Copy out, word for word, the lines of the items from the one holding "1456x831 pixels. How" through the one holding "pos(1349,26)", inclusive. Leave the pictures out of your copy.

### Exercise materials
┌──

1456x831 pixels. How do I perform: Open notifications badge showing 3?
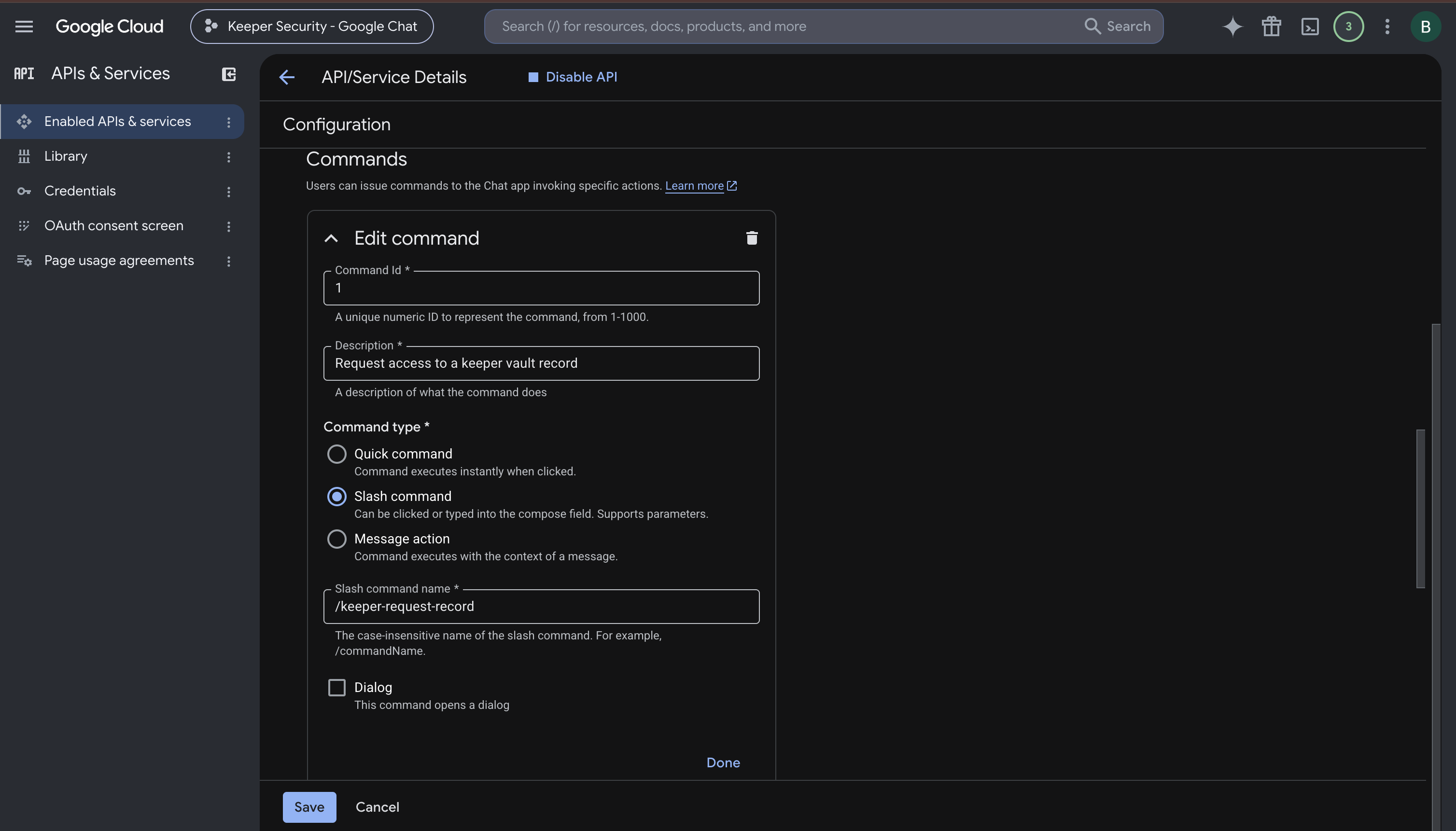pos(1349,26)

└──
┌──

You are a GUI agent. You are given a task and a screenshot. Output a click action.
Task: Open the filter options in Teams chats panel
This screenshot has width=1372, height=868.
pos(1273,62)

└──

### Solution to the problem
1456x831 pixels. How do I perform: Open notifications badge showing 3?
pos(1349,26)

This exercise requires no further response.